Records to process:
· · · ·

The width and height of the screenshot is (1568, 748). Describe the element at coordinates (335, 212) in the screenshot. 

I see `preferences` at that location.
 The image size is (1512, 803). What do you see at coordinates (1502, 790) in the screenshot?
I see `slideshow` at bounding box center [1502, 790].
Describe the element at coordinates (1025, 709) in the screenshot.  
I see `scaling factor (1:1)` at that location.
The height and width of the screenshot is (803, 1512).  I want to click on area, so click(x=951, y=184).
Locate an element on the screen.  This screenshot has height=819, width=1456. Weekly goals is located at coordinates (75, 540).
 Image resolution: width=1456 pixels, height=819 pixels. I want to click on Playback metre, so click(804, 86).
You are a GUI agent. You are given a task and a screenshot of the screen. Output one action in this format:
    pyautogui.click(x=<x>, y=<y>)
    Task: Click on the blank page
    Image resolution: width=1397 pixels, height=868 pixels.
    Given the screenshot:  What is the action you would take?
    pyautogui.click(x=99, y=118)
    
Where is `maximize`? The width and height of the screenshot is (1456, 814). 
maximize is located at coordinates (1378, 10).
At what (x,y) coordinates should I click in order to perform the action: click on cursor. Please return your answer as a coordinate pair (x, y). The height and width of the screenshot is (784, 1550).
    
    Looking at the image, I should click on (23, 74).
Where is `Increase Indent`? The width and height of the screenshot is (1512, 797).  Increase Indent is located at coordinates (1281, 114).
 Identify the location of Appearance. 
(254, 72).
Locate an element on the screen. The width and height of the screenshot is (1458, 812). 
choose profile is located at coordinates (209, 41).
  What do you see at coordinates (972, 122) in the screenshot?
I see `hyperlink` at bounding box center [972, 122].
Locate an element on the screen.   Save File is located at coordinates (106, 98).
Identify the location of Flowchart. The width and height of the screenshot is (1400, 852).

· · · ·

Problem statement:
Could you lay out the material above as a Markdown table with the columns No. and Line, giving each non-blank line its own numbered row and leaving out blank lines?

Result below:
| No. | Line |
|---|---|
| 1 | The width and height of the screenshot is (1568, 748). Describe the element at coordinates (335, 212) in the screenshot.  |
| 2 | I see `preferences` at that location. |
| 3 |  The image size is (1512, 803). What do you see at coordinates (1502, 790) in the screenshot? |
| 4 | I see `slideshow` at bounding box center [1502, 790]. |
| 5 | Describe the element at coordinates (1025, 709) in the screenshot.   |
| 6 | I see `scaling factor (1:1)` at that location. |
| 7 | The height and width of the screenshot is (803, 1512).  I want to click on area, so click(x=951, y=184). |
| 8 | Locate an element on the screen.  This screenshot has height=819, width=1456. Weekly goals is located at coordinates (75, 540). |
| 9 |  Image resolution: width=1456 pixels, height=819 pixels. I want to click on Playback metre, so click(804, 86). |
| 10 | You are a GUI agent. You are given a task and a screenshot of the screen. Output one action in this format: |
| 11 |     pyautogui.click(x=<x>, y=<y>) |
| 12 |     Task: Click on the blank page |
| 13 |     Image resolution: width=1397 pixels, height=868 pixels. |
| 14 |     Given the screenshot:  What is the action you would take? |
| 15 |     pyautogui.click(x=99, y=118) |
| 16 | Where is `maximize`? The width and height of the screenshot is (1456, 814).  |
| 17 | maximize is located at coordinates (1378, 10). |
| 18 | At what (x,y) coordinates should I click in order to perform the action: click on cursor. Please return your answer as a coordinate pair (x, y). The height and width of the screenshot is (784, 1550). |
| 19 |     Looking at the image, I should click on (23, 74). |
| 20 | Where is `Increase Indent`? The width and height of the screenshot is (1512, 797).  Increase Indent is located at coordinates (1281, 114). |
| 21 |  Identify the location of Appearance.  |
| 22 | (254, 72). |
| 23 | Locate an element on the screen. The width and height of the screenshot is (1458, 812).  |
| 24 | choose profile is located at coordinates (209, 41). |
| 25 |   What do you see at coordinates (972, 122) in the screenshot? |
| 26 | I see `hyperlink` at bounding box center [972, 122]. |
| 27 | Locate an element on the screen.   Save File is located at coordinates (106, 98). |
| 28 | Identify the location of Flowchart. The width and height of the screenshot is (1400, 852). |